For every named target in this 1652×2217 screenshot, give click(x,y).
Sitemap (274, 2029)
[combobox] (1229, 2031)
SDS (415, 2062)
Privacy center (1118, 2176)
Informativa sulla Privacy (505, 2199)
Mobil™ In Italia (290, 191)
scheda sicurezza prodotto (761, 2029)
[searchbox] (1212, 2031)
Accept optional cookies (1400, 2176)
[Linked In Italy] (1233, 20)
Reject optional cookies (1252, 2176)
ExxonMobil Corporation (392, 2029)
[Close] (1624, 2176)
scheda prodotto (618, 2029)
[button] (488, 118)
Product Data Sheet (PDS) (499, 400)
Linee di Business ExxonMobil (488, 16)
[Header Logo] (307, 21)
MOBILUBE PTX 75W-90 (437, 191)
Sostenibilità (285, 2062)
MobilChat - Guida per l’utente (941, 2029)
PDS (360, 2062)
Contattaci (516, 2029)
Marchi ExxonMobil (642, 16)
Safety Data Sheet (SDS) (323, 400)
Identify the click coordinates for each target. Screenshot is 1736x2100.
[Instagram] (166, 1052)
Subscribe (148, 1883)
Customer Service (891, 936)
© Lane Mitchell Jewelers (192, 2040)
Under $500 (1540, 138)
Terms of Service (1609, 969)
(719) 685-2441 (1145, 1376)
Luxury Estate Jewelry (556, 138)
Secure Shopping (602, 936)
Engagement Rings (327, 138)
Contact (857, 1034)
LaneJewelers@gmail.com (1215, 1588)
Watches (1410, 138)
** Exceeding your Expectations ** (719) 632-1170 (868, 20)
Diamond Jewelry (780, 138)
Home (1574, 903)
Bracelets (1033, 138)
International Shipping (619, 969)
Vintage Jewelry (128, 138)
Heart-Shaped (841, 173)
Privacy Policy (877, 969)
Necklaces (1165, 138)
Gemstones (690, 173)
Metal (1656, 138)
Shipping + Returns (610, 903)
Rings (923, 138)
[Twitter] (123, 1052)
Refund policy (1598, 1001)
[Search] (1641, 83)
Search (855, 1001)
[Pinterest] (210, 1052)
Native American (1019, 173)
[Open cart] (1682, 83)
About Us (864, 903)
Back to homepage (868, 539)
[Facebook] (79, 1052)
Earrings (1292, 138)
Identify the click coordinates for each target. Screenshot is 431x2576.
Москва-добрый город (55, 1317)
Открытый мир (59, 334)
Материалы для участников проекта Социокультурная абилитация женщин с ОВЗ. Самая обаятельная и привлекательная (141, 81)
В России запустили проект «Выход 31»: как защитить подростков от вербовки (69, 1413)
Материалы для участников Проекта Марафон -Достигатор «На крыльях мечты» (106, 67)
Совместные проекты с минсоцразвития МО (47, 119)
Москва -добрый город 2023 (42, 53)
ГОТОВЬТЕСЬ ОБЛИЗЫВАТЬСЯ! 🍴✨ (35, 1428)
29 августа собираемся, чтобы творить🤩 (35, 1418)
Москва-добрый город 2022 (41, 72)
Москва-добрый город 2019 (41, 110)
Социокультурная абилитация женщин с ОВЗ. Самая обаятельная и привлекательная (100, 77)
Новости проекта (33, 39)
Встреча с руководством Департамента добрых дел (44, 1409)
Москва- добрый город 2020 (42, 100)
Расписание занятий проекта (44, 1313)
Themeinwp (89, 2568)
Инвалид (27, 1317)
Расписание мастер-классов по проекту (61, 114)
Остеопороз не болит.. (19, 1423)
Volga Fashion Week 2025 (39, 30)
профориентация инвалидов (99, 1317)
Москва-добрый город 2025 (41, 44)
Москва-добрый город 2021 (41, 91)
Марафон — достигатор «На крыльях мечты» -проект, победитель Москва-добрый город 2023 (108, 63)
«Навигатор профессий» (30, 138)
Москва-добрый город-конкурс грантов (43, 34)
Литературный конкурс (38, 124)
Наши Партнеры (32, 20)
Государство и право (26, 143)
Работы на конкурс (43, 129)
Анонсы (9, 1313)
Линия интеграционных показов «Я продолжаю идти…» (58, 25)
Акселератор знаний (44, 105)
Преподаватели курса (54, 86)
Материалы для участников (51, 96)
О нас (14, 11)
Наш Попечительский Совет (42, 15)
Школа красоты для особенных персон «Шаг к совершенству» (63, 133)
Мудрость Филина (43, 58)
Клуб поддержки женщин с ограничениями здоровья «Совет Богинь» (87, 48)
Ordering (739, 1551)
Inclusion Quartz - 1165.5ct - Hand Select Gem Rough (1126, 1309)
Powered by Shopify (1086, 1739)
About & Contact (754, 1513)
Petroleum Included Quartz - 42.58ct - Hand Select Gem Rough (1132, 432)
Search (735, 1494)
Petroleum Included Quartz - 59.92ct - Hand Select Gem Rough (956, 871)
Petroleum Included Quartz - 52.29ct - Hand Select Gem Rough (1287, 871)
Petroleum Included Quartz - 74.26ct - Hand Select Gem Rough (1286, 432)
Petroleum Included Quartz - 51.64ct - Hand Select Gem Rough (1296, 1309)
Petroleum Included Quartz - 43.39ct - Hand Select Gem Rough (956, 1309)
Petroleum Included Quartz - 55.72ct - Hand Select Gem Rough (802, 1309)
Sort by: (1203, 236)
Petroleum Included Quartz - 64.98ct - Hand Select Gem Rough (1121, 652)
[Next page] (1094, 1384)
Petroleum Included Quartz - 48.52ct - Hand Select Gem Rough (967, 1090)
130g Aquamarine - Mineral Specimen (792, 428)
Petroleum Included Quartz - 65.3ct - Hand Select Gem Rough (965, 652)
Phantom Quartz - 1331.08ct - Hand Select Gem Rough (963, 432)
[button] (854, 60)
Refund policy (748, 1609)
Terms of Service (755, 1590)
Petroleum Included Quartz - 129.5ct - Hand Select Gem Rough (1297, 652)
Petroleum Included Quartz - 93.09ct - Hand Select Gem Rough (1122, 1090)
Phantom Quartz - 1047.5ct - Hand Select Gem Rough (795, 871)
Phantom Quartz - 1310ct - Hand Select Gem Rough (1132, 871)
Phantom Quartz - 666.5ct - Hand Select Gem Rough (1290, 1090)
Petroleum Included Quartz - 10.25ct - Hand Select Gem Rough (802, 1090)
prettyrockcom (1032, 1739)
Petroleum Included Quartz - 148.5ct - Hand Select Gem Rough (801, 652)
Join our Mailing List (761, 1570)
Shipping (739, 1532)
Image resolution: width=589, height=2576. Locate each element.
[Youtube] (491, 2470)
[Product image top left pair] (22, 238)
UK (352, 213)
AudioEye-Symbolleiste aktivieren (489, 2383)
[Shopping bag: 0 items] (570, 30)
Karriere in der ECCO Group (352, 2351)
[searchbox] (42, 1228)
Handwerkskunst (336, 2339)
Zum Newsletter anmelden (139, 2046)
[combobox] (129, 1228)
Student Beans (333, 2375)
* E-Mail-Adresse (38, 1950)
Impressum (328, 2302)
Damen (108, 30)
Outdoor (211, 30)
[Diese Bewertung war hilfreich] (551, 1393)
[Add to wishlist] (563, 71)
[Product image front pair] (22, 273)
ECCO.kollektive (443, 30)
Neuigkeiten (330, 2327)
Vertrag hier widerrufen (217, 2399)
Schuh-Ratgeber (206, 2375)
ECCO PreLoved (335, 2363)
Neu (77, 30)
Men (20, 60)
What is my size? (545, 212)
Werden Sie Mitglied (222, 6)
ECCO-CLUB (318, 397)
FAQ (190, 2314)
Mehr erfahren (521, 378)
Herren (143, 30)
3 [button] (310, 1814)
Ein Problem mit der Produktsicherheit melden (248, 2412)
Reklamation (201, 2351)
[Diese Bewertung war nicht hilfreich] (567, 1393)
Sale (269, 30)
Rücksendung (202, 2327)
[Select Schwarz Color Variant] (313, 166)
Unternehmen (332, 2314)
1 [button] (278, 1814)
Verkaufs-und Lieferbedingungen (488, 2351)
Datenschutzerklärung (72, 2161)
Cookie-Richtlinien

________

- [What you need to do]
Going down the listing above, begin printing at the line with "Metal (1656, 138)" and finish with the line with "Earrings (1292, 138)", exactly as they appear.

- [Written solution]
Metal (1656, 138)
Shipping + Returns (610, 903)
Rings (923, 138)
[Twitter] (123, 1052)
Refund policy (1598, 1001)
[Search] (1641, 83)
Search (855, 1001)
[Pinterest] (210, 1052)
Native American (1019, 173)
[Open cart] (1682, 83)
About Us (864, 903)
Back to homepage (868, 539)
[Facebook] (79, 1052)
Earrings (1292, 138)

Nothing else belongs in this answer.